Detailed Requirements

File Format

You should already have experience reading and writing text files in Java. You may not have experience handling file I/O with binary data. For this application it will be necessary to both read and write binary data. We will need to read binary files because our compression tool should be able to compress any file whether or not it contains plain-text. We will need to create binary files because the Huffman coding process results in a binary encoding. Saving a series of 0’s and 1’s as ASCII characters would not reduce the overall file size since we would end up using eight bits to store each individual bit of encoded data.

We are providing two Java files to help with efficiently manipulating and storing binary data.

For this application the .jmz files must be serialized versions of HuffmanSave objects. Object serialization is the process of converting a complete Java object into a binary form so that it can be saved to a file or communicated over a network. This tutorial provides some background on serialization and shows examples of saving and loading Java objects.*

The files BitSequence.java and HuffmanSave.java must not be modified.

Tips, Advice and Additional Information

Testing

Here are the submission tests that will be used by Autolab:

Notice that these are not unit tests. Unit testing involves testing individual classes in isolation to make sure that each method works correctly. The tests in JMZipTest.java would be considered integration tests or system tests. They check that the components work together correctly and that the final application performs according to the specification.
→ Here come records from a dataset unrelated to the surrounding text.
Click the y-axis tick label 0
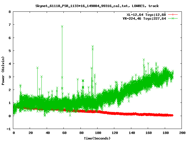Image resolution: width=188 pixels, height=141 pixels. (10, 116)
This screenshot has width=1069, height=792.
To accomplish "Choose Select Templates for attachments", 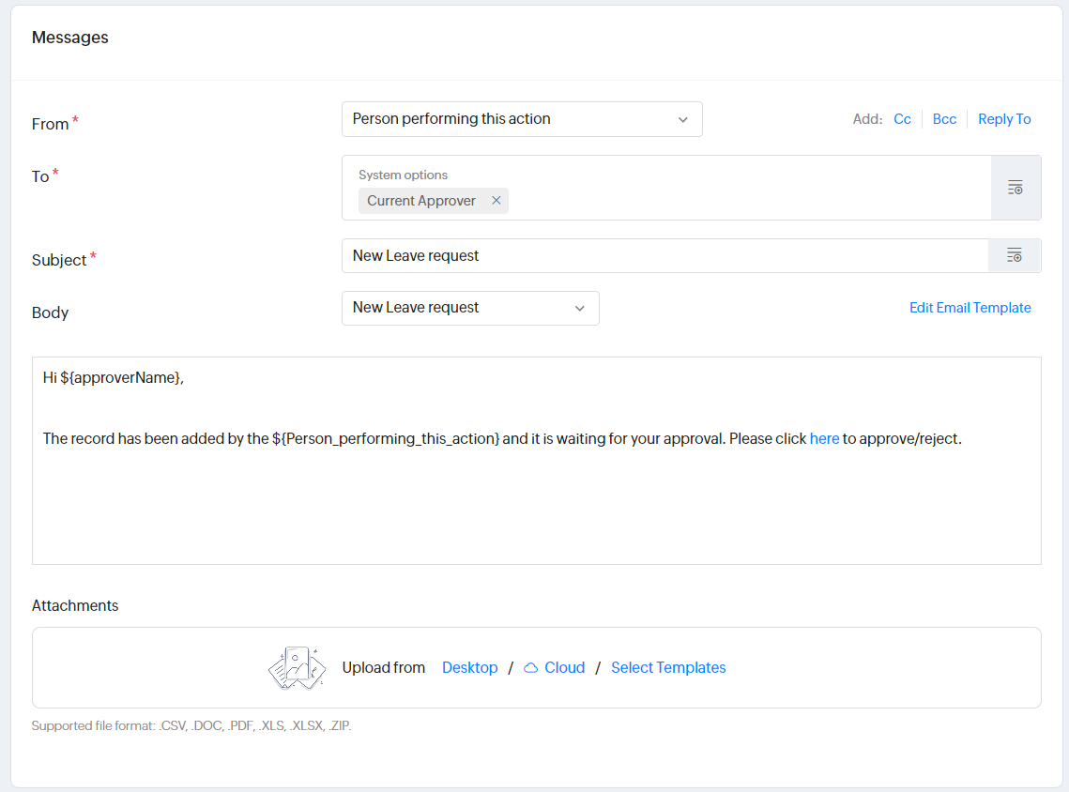I will pyautogui.click(x=668, y=668).
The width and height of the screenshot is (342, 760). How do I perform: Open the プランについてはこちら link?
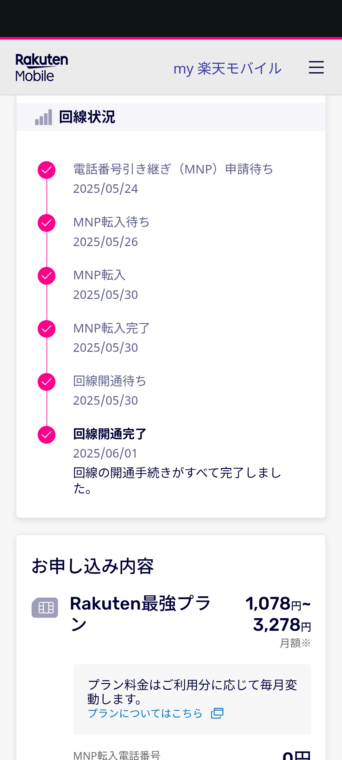145,713
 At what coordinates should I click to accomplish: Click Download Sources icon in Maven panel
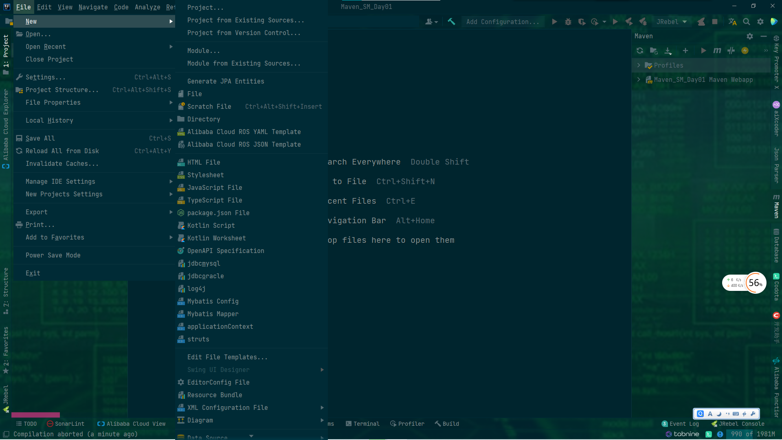pyautogui.click(x=668, y=51)
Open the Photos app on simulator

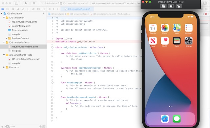[x=165, y=28]
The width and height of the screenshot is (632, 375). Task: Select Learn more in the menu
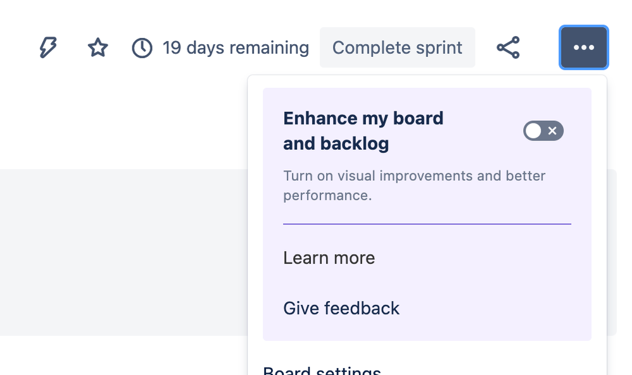(x=329, y=258)
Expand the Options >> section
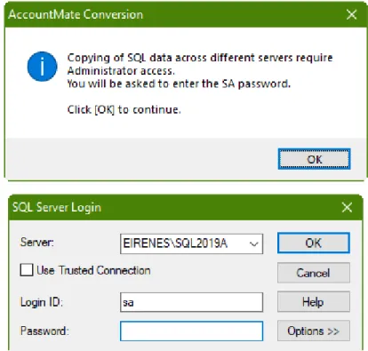368x351 pixels. coord(314,331)
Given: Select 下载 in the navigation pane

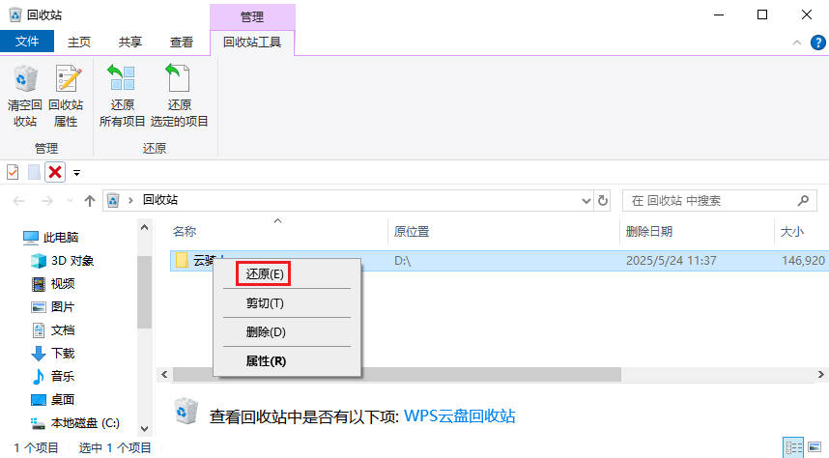Looking at the screenshot, I should point(63,354).
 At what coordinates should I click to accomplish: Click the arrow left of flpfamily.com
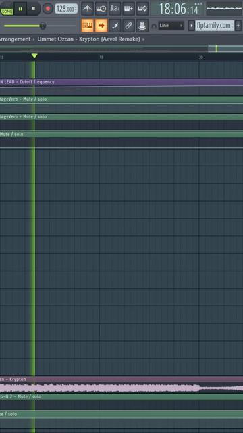191,26
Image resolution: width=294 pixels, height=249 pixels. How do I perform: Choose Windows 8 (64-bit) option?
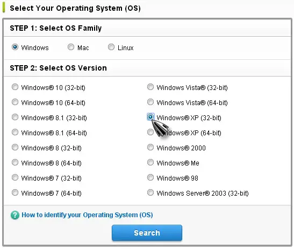point(15,162)
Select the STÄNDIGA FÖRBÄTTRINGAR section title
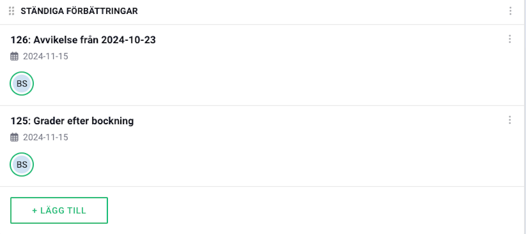 pos(79,11)
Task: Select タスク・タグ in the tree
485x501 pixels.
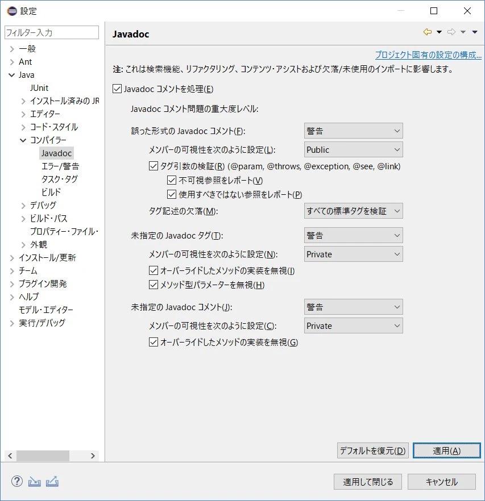Action: (x=60, y=179)
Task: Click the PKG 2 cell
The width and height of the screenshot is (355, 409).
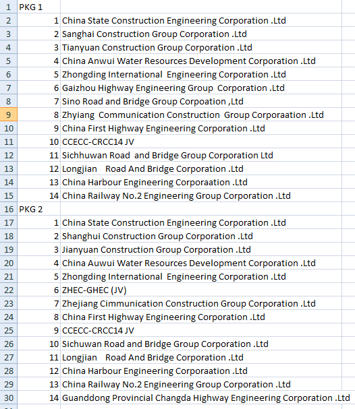Action: tap(38, 209)
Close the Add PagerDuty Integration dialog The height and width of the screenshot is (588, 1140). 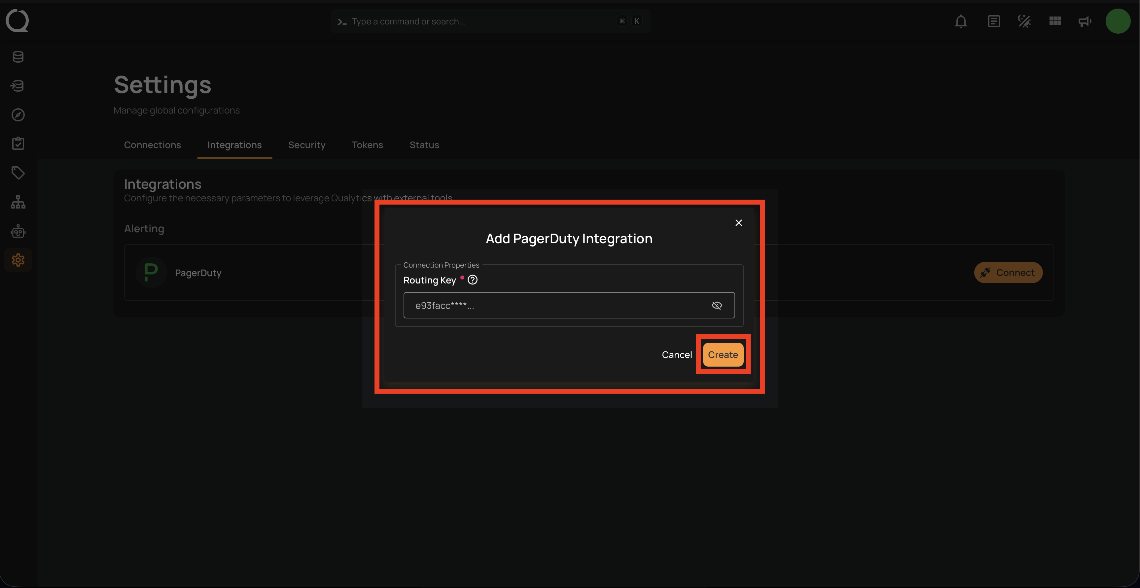(738, 223)
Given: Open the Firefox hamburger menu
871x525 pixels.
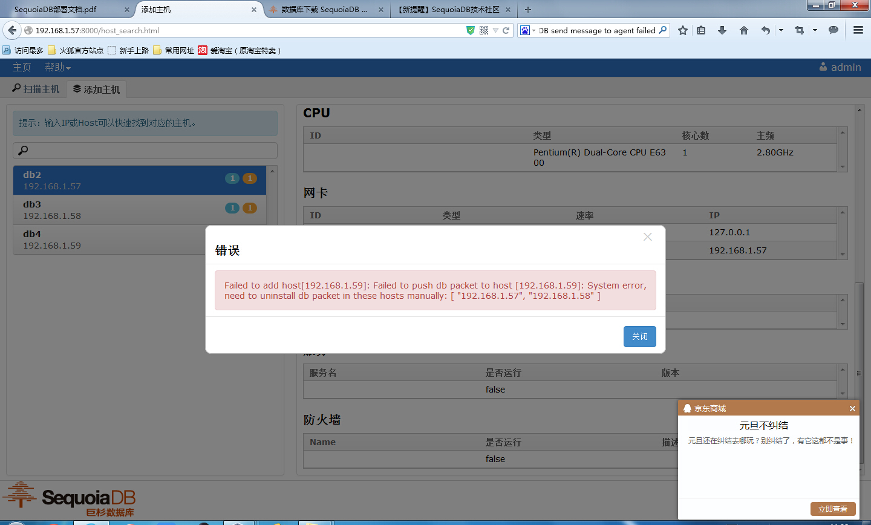Looking at the screenshot, I should coord(858,30).
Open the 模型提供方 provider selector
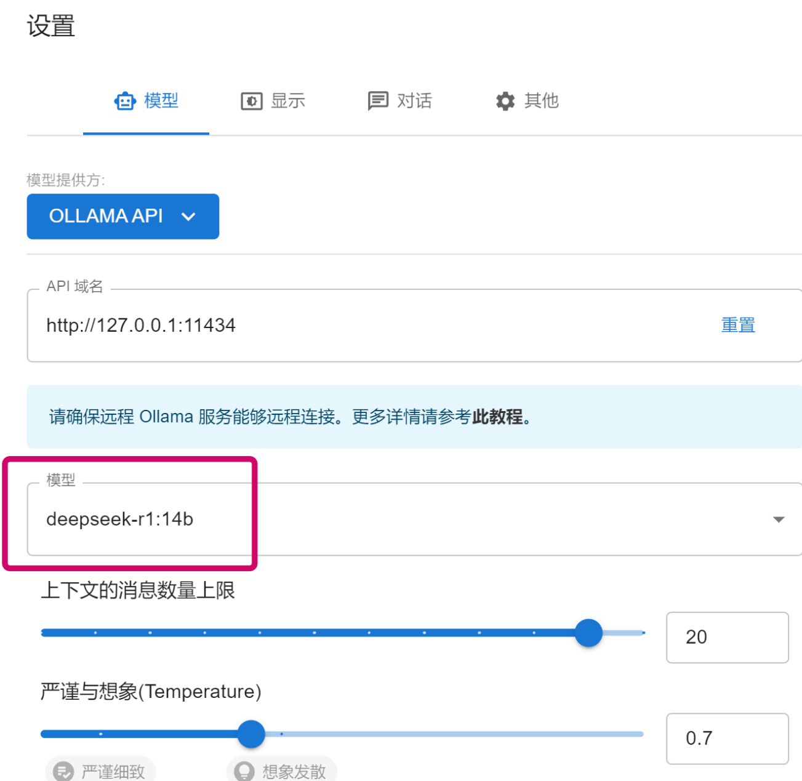 click(122, 217)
These tests probably won’t be much use in helping you to debug your code. You will not be required to submit unit tests for this project, but we strongly suggest that you test your individual methods as you complete them.

Grading

Autolab Functionality 60%
Autolab Style Checks 20%
Autolab Instructor Style Points 20%

* Note that object serialization is not a good strategy for long-term data storage. If the implementation of the serialized class changes, it becomes impossible to deserialize using a Java program that uses a later version of the class. We are using serialization for this project because it saves us the trouble of specifying and implementing a new binary data format. If you were to continue developing this tool the next step would be to design a file format that is independent of the details of the implementation.